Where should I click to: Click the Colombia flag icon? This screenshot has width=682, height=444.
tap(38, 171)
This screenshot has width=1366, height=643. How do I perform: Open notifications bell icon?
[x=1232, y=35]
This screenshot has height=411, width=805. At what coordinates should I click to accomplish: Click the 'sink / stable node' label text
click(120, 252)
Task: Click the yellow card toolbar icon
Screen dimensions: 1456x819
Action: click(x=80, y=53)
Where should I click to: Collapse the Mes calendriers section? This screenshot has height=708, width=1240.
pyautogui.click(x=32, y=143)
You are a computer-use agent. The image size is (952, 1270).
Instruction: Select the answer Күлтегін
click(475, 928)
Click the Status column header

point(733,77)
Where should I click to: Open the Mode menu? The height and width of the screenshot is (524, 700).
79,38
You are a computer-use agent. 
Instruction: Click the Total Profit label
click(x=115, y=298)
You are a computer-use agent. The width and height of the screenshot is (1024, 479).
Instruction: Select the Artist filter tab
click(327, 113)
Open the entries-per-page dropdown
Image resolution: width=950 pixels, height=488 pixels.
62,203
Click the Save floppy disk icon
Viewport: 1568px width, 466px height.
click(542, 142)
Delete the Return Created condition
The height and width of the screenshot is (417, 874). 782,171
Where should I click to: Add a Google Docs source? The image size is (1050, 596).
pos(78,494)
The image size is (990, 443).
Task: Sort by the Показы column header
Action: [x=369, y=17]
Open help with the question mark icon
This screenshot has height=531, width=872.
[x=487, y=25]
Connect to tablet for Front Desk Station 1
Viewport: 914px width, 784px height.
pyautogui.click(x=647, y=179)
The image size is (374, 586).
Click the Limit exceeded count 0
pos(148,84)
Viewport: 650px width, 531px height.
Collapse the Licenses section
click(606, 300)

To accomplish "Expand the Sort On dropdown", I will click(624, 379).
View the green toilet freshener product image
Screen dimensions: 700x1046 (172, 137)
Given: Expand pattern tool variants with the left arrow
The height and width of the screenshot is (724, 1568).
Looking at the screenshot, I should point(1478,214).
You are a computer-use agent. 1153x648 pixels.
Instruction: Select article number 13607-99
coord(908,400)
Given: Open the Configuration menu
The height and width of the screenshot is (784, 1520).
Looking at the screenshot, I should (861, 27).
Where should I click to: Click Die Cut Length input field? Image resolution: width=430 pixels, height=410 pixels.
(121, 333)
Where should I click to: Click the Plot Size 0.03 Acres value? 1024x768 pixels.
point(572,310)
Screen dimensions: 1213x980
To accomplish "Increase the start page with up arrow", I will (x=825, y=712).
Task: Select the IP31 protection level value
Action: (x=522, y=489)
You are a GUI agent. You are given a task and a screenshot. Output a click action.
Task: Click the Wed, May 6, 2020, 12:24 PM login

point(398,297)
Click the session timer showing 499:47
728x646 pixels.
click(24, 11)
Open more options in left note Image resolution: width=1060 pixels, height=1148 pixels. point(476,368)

○ ○ ○ ○

- _Exercise_
Every line in the records above with "dropdown" in it adds one to the count; give that count and nothing else.

- _Written answer_
2